RDC : L’ONU confirme le soutien du Rwanda aux terroristes du M-23

 

Enfin, la vérité a éclaté au grand jour. Longtemps muettes et aphones face aux preuves de l’implication de Kigali dans les troubles qui secouent l’Est de la République Démocratique du Congo (RDC), les Nations Unies viennent de reconnaître le soutien du pays de Paul Kagame au mouvement terroriste du 23 mars (M-23).


D’après le rapport des experts de l’ONU consulté par l’Agence France Presse (AFP) et cité par plusieurs médias internationaux, « l’armée rwandaise aurait bien été présente et serait bien intervenue sur le sol congolais ces derniers mois, contre des mouvements armés, mais également en soutien d’autres groupes comme le M23 ».

Toujours selon le même document, les troupes de Kigali ont « notamment lancé des interventions militaires contre des groupes armés congolais et des positions des forces armées congolaises », et ce depuis novembre 2021.



Les enquêteurs de l’ONU révèlent que le voisin rwandais a  » fourni des renforts de troupes au M23 pour des opérations spécifiques » dans l’objectif de « s’emparer de villes et zones stratégiques ». Ils en veulent pour preuve la prise, le 13 juin, par le M-23, de la cité frontalière de Bunagana (Rutshuru).

Par ailleurs, les Nations Unies révèlent que quelques jours avant l’attaque de Bunagana, la base militaire de Rumangabo a été attaquée par les rebelles du M-23 appuyés par l’armée rwandaise.

« Des colonnes rwandaises de 900 à 1000 hommes ont coupé la RN12 pendant des jours et attaqué, puis délogé les FARDC de leurs positions », affirment les enquêteurs des Nations Unies qui pointent également les opérations militaires menées entre mai et juin par environs trois cents soldats rwandais sur le sol congolais contre deux (2) groupes armés d’origine rwandaise.

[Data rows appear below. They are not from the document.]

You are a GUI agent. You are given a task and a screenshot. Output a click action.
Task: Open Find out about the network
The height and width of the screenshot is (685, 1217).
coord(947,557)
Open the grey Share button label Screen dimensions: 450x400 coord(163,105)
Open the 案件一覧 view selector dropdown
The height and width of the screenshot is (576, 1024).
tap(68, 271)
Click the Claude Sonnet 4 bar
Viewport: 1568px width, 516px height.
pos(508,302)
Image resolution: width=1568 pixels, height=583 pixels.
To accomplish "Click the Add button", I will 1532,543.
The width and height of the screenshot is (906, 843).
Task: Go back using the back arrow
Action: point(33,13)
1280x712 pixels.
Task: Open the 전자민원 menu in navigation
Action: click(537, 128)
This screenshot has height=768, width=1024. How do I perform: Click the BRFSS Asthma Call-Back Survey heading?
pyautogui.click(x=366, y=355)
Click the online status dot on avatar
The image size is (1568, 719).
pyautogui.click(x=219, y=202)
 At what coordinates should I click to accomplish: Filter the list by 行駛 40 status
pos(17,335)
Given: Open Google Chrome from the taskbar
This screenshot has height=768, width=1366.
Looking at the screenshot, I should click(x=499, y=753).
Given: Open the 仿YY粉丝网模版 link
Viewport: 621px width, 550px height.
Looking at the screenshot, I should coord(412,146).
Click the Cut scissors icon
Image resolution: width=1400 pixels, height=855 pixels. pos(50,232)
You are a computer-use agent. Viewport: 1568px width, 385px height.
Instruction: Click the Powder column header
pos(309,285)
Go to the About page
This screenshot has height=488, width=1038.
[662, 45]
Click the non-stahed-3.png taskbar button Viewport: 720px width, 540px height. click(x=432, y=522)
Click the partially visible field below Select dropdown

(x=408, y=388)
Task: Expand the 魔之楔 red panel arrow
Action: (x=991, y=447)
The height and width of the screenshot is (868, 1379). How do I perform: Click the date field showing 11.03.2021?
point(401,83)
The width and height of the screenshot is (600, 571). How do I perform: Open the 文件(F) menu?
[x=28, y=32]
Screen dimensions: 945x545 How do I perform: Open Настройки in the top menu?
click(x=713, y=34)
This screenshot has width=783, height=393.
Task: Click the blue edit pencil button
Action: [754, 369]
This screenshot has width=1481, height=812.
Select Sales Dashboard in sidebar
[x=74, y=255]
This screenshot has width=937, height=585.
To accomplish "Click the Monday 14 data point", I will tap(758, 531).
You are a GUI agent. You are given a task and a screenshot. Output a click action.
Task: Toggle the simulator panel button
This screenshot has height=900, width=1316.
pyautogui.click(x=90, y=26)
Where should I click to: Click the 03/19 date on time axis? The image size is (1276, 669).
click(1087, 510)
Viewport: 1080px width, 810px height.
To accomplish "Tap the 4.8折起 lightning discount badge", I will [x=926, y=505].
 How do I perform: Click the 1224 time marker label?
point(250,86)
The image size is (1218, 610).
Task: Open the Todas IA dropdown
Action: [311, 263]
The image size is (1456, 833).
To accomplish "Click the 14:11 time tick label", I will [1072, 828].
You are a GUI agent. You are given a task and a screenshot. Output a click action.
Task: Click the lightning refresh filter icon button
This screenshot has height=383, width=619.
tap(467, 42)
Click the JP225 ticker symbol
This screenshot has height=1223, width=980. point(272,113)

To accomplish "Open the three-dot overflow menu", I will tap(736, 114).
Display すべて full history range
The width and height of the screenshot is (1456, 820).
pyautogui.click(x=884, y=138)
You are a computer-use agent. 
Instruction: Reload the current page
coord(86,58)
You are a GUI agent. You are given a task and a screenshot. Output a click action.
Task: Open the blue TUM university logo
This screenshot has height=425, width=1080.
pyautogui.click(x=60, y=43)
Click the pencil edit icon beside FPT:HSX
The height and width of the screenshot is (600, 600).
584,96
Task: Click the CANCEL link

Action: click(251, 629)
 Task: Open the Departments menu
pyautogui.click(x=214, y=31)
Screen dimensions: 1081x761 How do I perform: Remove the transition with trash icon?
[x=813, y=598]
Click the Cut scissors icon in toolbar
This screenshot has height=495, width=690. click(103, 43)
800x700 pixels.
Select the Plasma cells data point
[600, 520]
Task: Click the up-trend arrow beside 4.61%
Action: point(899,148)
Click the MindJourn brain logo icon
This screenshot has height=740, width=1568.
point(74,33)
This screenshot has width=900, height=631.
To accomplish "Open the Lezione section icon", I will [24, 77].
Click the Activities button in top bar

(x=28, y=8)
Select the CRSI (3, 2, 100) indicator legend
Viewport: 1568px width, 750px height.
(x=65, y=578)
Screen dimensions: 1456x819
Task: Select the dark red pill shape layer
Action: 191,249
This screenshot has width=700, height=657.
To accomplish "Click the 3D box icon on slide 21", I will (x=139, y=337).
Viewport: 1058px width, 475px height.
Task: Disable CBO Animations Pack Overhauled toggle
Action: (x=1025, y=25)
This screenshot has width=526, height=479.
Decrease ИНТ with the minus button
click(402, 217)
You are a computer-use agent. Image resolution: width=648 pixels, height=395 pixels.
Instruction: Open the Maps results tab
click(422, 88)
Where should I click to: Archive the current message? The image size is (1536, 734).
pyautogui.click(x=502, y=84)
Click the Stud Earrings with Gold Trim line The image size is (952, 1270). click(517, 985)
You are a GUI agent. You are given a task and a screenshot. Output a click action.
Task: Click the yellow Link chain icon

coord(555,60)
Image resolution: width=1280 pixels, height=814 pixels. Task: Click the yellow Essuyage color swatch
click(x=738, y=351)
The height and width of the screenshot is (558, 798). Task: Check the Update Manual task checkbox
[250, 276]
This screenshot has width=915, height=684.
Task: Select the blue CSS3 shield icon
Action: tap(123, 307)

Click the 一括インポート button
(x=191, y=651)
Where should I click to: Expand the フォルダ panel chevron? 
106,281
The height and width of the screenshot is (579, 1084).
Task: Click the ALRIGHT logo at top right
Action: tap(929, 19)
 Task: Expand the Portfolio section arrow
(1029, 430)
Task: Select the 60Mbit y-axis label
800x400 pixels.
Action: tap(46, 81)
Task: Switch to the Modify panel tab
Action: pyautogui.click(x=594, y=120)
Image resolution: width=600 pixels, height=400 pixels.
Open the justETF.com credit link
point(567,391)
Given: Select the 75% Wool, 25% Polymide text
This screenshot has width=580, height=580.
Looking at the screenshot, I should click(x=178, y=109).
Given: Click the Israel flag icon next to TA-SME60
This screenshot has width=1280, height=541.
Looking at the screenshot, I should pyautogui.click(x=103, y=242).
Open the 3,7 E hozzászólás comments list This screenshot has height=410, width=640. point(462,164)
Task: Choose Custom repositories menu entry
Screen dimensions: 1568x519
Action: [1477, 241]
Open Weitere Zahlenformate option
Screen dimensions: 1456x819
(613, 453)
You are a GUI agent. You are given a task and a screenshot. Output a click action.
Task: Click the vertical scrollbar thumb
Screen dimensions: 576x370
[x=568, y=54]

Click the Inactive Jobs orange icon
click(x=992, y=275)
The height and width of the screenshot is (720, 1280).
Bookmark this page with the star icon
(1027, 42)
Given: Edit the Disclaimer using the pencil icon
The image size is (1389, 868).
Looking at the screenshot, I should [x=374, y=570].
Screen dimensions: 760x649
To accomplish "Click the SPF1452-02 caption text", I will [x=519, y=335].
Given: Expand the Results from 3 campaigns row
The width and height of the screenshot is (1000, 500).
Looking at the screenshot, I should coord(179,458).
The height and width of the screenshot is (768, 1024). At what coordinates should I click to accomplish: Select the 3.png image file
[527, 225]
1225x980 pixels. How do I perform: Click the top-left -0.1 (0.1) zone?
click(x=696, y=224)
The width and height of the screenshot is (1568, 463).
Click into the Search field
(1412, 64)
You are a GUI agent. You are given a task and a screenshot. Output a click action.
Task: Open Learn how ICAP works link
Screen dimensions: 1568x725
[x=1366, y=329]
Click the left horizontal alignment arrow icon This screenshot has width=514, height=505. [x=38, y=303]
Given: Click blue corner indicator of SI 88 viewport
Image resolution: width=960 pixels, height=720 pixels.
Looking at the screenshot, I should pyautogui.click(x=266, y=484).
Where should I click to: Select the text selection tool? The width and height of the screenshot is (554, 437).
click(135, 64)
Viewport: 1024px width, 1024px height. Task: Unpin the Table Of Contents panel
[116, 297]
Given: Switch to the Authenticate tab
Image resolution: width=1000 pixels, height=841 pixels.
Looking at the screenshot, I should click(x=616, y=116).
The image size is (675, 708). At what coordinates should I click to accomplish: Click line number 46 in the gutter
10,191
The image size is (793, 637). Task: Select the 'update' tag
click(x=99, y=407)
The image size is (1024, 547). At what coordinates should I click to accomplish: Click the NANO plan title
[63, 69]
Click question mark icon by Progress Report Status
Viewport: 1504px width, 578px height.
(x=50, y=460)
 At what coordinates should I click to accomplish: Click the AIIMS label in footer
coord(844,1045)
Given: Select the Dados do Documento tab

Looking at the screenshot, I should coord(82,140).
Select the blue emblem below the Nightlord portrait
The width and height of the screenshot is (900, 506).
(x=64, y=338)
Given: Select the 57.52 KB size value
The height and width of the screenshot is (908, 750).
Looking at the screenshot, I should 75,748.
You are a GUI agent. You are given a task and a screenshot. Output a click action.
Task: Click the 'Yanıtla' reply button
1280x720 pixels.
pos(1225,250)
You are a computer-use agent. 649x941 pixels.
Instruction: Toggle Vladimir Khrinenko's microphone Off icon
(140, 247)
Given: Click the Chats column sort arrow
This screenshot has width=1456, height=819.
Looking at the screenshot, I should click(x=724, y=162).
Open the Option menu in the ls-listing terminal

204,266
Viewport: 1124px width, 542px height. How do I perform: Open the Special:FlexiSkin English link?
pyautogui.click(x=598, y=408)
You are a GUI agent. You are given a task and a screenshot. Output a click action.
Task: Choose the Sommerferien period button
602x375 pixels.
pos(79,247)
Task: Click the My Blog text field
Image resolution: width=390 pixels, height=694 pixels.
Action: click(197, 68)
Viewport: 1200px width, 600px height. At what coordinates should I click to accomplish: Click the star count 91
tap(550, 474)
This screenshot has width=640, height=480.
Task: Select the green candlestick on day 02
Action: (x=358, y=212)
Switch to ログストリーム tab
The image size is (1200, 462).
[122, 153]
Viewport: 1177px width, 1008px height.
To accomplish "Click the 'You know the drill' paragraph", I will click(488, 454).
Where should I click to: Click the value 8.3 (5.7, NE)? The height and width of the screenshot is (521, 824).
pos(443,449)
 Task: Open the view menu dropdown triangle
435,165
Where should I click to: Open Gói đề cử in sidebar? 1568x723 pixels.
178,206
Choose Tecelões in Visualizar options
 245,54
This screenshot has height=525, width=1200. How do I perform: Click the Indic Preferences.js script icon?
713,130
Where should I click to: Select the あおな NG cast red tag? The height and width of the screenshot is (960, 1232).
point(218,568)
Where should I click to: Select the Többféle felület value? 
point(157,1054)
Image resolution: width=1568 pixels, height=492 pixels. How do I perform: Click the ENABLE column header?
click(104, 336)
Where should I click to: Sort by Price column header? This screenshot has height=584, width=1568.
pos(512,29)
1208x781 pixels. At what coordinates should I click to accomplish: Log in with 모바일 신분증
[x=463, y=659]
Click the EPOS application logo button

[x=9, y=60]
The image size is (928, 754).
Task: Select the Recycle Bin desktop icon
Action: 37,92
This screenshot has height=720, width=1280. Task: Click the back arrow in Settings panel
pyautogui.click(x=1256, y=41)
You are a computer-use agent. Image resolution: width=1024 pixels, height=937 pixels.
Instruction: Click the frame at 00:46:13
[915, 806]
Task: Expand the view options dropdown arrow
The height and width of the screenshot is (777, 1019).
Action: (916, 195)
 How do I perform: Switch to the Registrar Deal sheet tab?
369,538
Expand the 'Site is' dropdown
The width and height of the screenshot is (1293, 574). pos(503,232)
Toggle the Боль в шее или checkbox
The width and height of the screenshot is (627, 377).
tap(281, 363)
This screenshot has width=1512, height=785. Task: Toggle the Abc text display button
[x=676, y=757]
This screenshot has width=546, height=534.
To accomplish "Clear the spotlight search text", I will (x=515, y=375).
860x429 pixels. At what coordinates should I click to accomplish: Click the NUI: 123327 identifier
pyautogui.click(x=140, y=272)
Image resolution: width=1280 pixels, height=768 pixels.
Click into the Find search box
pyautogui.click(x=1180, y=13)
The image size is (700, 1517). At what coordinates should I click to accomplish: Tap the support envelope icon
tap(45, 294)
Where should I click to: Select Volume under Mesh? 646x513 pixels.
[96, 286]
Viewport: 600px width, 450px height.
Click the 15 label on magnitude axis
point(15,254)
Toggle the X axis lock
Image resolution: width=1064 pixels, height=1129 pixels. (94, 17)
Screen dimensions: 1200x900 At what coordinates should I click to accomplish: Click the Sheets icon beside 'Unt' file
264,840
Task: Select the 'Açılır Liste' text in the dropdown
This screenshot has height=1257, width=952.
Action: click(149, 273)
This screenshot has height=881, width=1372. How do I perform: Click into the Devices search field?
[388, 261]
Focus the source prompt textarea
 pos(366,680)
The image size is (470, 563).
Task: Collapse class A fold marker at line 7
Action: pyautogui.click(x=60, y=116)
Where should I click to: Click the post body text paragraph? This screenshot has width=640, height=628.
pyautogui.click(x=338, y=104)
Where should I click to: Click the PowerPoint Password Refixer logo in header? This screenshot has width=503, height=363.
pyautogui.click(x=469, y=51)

Ce rapport des Nations Unies intervient pendant que la mission de l’ONU en RDC est au coeur d’une vaste contestation au sein de l’opinion publique congolaise. Jugée inefficace et incapable de combattre les groupes armés, la MONUSCO a fait face à une série des manifestations dans les villes de Goma, Beni et Butembo. Au mois trente (30) personnes ont été tuées et des centaines d’autres blessées dans ces manifestations.